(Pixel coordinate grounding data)
^^^^^^^^
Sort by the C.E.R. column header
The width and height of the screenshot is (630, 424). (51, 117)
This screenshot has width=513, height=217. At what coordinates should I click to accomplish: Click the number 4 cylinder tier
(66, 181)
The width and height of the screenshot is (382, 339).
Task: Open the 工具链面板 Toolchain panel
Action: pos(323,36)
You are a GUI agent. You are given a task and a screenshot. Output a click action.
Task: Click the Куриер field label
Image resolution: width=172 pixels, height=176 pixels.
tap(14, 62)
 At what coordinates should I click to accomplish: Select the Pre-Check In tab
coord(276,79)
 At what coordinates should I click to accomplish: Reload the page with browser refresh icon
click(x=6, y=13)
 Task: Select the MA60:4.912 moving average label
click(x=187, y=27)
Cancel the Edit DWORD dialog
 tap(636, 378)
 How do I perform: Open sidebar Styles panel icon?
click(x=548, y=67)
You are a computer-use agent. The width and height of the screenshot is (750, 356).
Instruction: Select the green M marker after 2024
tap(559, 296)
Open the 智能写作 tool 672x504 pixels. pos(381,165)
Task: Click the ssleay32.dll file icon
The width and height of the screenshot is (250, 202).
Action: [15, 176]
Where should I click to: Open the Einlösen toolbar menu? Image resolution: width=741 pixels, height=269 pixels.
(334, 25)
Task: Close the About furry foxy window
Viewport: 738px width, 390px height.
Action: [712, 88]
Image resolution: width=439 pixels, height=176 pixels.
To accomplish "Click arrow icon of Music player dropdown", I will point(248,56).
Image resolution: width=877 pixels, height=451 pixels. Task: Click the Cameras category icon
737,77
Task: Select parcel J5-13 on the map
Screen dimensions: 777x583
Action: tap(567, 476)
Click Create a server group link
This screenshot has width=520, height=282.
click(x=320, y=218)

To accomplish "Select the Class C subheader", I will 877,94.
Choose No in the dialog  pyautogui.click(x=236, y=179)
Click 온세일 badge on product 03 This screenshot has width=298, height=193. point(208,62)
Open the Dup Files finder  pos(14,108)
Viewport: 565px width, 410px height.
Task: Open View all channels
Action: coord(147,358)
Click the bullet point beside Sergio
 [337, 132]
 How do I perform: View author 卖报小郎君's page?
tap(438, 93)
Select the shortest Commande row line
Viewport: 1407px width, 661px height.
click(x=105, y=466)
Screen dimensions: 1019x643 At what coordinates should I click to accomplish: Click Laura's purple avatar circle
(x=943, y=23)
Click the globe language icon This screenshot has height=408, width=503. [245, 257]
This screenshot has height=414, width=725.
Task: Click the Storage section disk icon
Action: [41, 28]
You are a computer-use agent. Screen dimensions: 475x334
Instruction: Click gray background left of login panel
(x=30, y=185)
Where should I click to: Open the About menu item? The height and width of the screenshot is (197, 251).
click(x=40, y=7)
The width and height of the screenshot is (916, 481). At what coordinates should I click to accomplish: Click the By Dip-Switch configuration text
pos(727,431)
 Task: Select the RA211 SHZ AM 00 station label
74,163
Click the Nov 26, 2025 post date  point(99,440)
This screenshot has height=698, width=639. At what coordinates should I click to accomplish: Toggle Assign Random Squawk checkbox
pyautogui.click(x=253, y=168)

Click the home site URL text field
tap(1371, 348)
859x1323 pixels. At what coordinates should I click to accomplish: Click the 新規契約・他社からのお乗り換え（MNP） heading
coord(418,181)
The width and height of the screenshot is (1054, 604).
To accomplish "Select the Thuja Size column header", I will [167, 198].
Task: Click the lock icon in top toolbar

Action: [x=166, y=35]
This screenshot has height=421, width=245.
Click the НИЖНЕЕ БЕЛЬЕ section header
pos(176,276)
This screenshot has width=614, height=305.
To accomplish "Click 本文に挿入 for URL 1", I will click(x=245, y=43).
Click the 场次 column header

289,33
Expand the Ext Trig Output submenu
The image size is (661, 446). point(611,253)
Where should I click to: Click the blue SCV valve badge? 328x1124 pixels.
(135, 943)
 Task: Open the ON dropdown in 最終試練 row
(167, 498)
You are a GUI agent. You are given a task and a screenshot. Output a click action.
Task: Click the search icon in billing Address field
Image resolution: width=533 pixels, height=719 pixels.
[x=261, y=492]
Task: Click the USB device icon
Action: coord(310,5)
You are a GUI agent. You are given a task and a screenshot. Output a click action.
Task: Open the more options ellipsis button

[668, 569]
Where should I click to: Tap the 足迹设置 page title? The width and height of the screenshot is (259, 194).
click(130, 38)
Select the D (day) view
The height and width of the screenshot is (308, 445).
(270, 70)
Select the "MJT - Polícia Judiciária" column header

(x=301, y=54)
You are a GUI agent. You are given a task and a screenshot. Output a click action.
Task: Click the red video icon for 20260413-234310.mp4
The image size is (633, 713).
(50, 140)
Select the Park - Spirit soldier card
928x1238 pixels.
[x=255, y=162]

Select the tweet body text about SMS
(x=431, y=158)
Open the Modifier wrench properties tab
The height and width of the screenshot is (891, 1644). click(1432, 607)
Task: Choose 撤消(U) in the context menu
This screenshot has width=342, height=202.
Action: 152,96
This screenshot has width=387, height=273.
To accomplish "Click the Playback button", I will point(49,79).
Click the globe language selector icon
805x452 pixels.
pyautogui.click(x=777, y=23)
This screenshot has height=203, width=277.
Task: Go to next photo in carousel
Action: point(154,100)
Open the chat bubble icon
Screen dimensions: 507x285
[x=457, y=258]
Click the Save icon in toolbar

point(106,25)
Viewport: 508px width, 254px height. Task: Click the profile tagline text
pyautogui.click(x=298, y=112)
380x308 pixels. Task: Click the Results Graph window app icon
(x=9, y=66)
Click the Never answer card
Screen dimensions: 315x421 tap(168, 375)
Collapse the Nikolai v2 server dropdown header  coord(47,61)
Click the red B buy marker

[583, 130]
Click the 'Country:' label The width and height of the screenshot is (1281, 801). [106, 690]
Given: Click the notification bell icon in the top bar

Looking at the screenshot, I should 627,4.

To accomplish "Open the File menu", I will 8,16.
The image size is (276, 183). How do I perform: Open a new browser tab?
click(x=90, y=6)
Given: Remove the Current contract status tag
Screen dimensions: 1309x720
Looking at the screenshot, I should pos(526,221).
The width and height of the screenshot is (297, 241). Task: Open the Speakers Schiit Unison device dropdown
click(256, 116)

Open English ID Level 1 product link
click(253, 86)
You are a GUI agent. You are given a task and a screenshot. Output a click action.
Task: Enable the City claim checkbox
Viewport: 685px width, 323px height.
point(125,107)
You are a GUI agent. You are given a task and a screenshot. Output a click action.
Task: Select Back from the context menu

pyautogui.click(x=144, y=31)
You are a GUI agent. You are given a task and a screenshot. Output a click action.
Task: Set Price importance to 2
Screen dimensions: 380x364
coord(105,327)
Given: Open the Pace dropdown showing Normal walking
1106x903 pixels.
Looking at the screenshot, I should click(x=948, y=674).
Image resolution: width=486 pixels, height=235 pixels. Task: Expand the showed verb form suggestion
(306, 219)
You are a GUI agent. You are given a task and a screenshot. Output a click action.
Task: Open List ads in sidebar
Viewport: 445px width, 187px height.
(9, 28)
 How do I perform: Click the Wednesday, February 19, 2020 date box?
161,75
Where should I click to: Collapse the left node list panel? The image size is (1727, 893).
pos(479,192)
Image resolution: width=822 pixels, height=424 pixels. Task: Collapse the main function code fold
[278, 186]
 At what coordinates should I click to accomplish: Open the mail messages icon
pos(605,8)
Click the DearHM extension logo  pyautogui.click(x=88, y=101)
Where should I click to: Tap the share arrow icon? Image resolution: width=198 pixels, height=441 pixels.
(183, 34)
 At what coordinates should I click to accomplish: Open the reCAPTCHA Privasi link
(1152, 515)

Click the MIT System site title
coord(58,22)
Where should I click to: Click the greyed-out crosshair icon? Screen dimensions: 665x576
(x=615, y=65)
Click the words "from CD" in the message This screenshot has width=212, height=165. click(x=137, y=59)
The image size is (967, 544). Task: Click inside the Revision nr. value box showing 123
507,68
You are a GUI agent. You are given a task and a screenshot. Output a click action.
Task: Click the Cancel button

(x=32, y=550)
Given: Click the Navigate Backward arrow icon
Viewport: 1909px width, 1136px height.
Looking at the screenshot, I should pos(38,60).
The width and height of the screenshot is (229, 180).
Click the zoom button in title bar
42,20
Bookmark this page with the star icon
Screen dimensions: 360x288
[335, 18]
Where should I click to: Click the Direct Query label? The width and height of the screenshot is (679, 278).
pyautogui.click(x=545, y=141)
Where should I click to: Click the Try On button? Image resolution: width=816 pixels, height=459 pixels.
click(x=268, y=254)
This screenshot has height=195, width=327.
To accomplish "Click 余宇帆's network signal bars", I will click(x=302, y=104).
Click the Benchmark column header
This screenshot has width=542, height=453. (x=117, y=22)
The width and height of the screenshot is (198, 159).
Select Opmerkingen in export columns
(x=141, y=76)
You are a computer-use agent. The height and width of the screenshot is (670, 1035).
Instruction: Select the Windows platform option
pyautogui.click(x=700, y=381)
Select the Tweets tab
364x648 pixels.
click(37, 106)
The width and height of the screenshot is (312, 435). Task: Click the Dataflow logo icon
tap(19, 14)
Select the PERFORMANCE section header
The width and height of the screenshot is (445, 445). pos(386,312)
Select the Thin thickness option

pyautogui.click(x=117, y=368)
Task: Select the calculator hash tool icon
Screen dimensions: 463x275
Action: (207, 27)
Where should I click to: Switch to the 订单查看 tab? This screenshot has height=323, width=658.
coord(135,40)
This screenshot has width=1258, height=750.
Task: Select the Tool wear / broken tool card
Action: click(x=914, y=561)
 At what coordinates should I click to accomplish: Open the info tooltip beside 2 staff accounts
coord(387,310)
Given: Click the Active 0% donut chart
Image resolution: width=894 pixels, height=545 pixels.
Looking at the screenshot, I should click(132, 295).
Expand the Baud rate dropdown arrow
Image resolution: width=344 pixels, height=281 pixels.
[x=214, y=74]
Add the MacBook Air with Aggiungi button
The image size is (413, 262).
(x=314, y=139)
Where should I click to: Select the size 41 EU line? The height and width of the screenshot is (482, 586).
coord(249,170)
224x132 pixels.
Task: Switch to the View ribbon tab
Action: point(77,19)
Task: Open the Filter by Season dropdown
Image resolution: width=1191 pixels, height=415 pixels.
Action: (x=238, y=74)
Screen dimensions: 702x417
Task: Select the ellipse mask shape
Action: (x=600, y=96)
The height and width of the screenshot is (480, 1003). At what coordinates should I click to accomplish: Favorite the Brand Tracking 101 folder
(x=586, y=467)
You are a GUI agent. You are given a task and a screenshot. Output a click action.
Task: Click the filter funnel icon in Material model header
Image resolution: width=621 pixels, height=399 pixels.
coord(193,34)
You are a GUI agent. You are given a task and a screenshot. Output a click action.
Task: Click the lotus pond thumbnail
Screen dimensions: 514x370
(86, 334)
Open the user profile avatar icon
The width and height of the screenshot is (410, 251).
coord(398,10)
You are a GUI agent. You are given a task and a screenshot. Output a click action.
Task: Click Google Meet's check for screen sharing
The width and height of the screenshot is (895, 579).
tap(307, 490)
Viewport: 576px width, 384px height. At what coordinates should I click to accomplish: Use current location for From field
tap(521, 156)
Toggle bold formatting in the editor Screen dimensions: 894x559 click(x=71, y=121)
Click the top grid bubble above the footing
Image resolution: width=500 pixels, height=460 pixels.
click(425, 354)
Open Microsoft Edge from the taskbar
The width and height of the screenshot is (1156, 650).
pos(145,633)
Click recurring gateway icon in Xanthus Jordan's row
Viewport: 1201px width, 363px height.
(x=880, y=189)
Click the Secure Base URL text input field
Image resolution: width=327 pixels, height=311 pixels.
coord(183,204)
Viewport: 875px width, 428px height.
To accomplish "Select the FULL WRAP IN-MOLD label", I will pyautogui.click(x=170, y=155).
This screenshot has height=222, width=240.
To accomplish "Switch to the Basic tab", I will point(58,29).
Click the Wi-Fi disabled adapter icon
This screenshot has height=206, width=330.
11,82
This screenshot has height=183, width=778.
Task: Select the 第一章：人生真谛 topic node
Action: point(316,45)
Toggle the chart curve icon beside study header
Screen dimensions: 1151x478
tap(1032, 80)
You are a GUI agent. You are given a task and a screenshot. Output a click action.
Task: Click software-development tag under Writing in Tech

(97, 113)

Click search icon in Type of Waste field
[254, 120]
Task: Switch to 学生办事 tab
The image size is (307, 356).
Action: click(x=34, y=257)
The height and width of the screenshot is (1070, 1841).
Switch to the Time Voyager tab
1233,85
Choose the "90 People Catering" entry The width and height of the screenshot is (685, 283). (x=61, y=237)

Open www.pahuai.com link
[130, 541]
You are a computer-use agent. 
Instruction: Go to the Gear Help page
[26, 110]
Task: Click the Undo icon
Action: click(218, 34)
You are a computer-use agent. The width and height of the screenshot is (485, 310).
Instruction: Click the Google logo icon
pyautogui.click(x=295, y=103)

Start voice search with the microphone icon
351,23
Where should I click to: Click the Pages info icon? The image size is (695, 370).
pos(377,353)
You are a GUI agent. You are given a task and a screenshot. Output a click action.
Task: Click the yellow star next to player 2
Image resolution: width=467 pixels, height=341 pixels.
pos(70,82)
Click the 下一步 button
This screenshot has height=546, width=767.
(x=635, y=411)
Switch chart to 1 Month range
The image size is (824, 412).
^^^^^^^^
# [WORK INSTRUCTION]
If a line above holds the word "player", copy it.

# [EXERCISE SOLUTION]
To accomplish "Click arrow icon of Music player dropdown", I will point(248,56).
Task: Click the yellow star next to player 2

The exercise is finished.